March 18, 2018 Hasidic Jews and the Amish
A reader asked: Why do the Amish and Hasidic Jews dress and live in a similar manner to one another?
I gave a tour of Hasidic Williamsburg to a group of Mennonites, which are similar to Amish but maybe in some ways less insular. I think. That’s how they explained it to me.
Notice me in the jacket without a pretty hand sewn dress! I look so bad. So much like a shiksa, a bad Jewish girl. But wait. They are not even all Jewish!
The similarities between Hasidim and the Amish are striking. Both groups are incredibly insular in their way of thinking and have a world view that sees change, assimilation, integration as the destruction of their people. The women also behaved a lot like my childhood friends. Everyone was very careful to say the right and proper thing. Dare I say… repressed?
The one point in the tour that everyone broke into laughter was when I asked what kind of media they are allowed to watch, and then added on an impulse that came from my experience with Hasidim: “But don’t say anything that will get you in trouble!” and they all cracked up. They knew exactly what I meant. Whatever media you are watching that is verbotten, don’t mention that—everyone here can hear! The laugh was so knowing, so familiar.
But there were big differences too. The Hasidim sounded positively metropolitan next to our group and — all took pictures of us. One Hasidic woman came over and said “Good for you, you come here. We go to you in Amishtown, you should come back and enjoy the sites back!” Her confidence was wonderful Another difference: the Hasidic men are also a lot less timid.

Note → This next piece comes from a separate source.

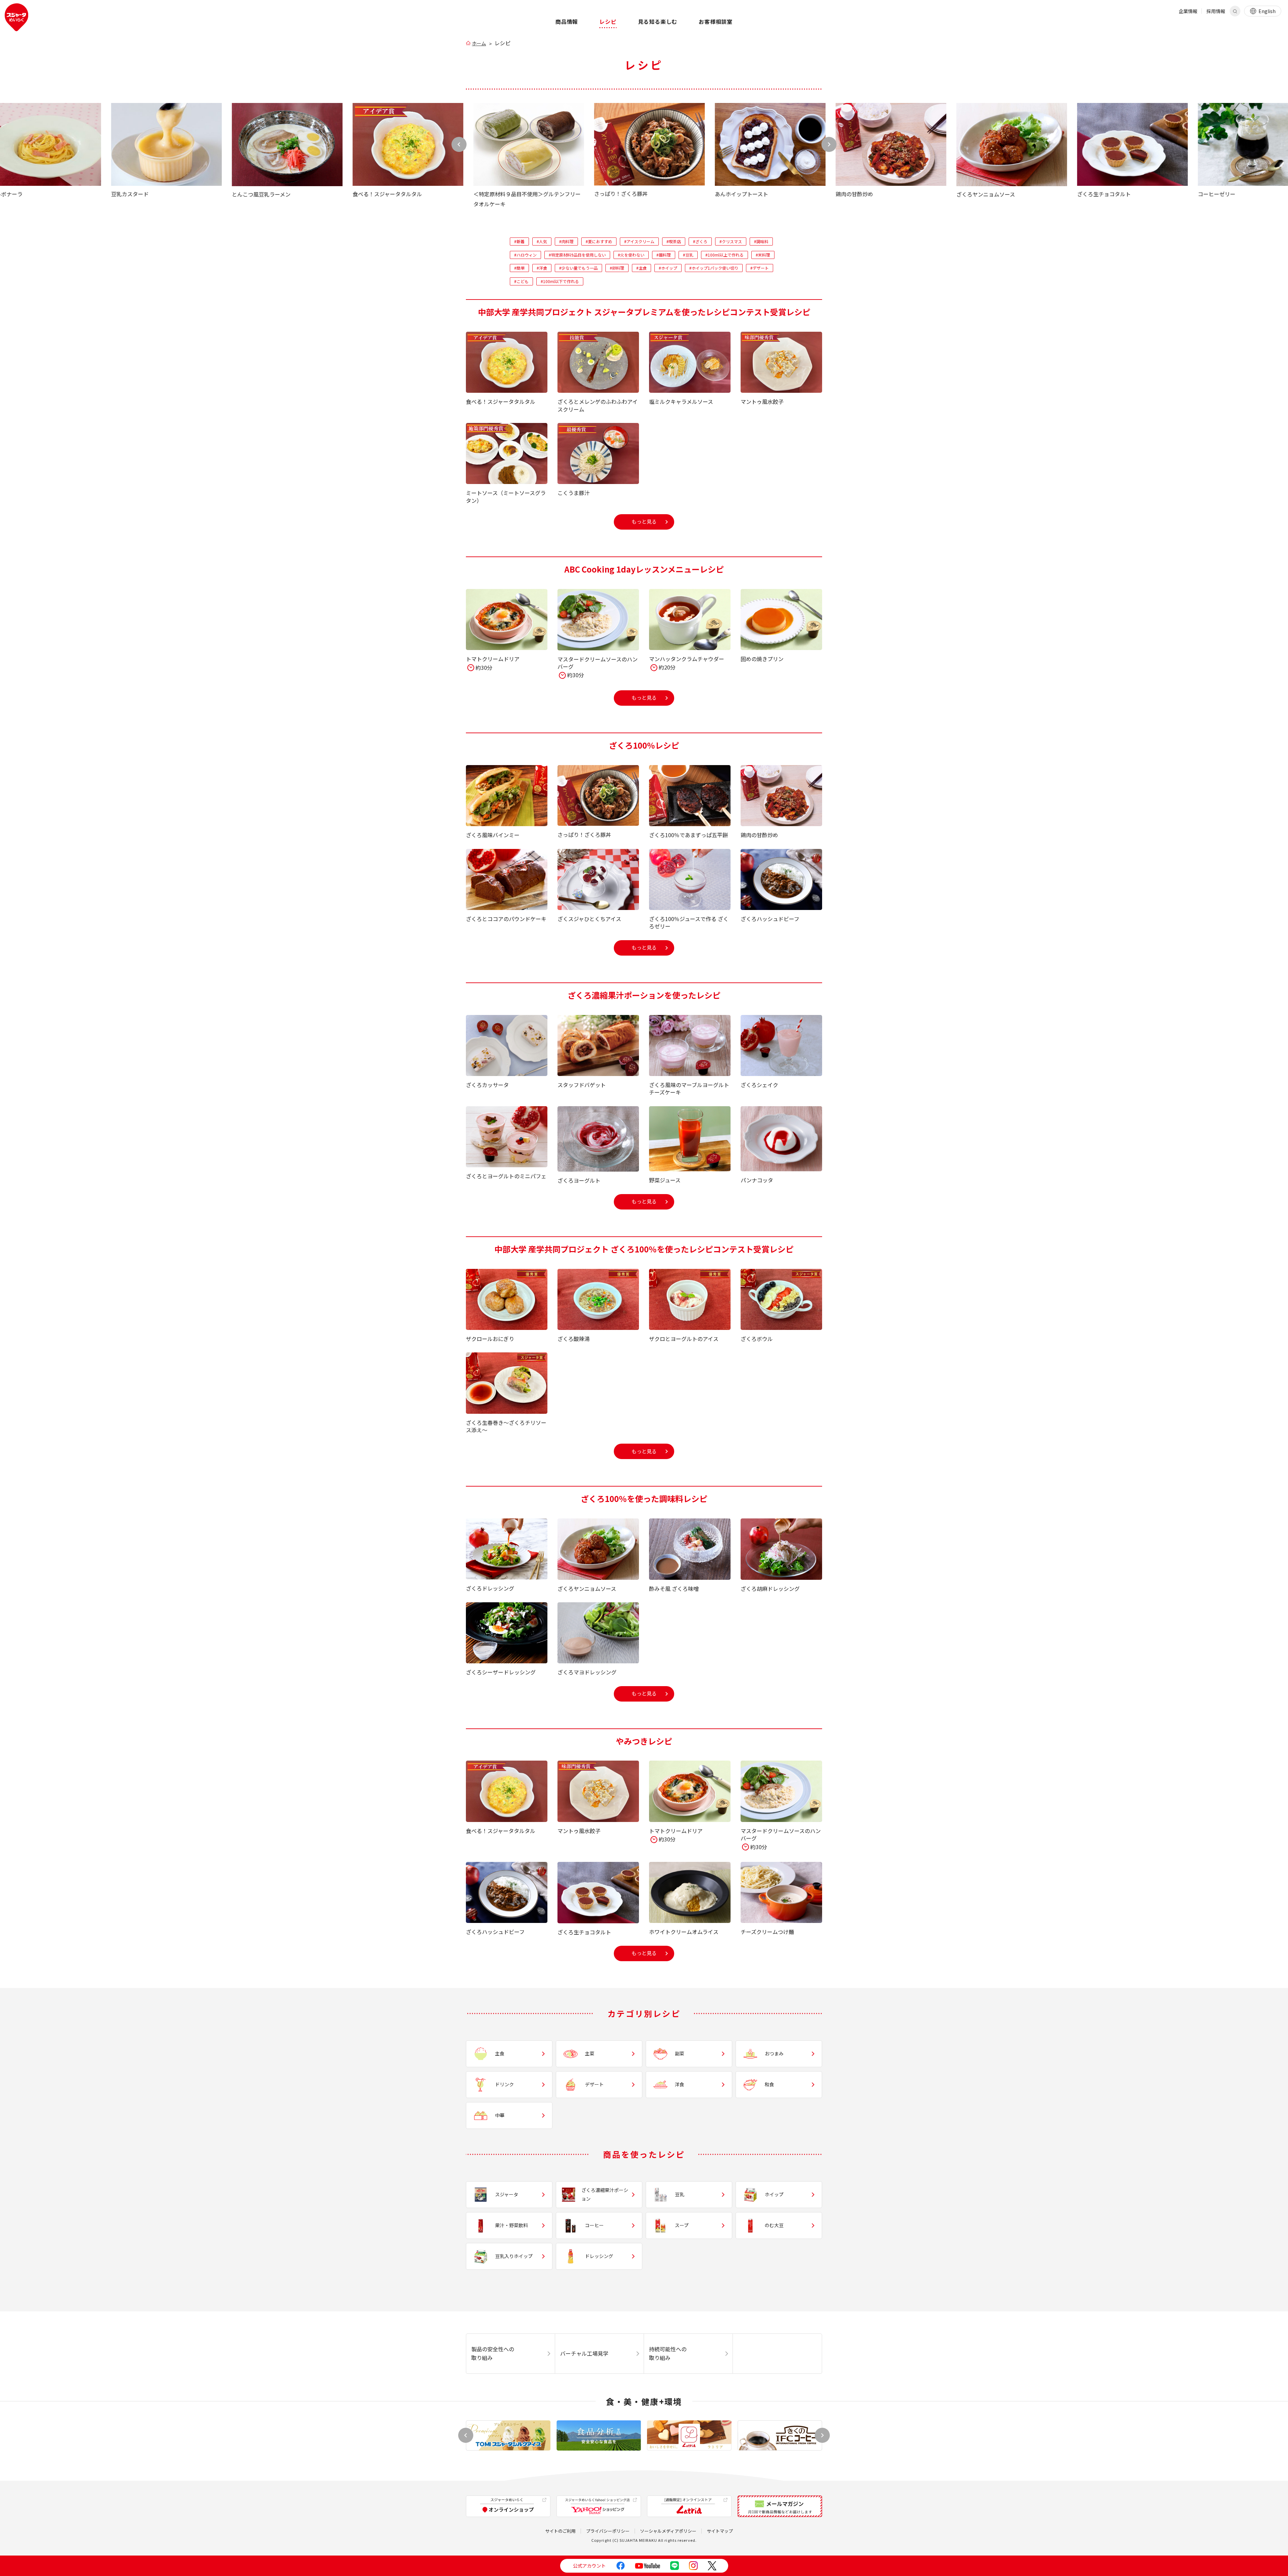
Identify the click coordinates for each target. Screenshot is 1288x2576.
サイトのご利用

What I realized is that both these groups believe in holding on to their traditions despite the changing tides around them. And when you try to preserve a way of life while you’re in the very enticing America with all its flashy colors and addictive ways, then you develop many similar methods: a unique language, dress and a rejection of popular entertainment. Both these groups have done it largely successfully.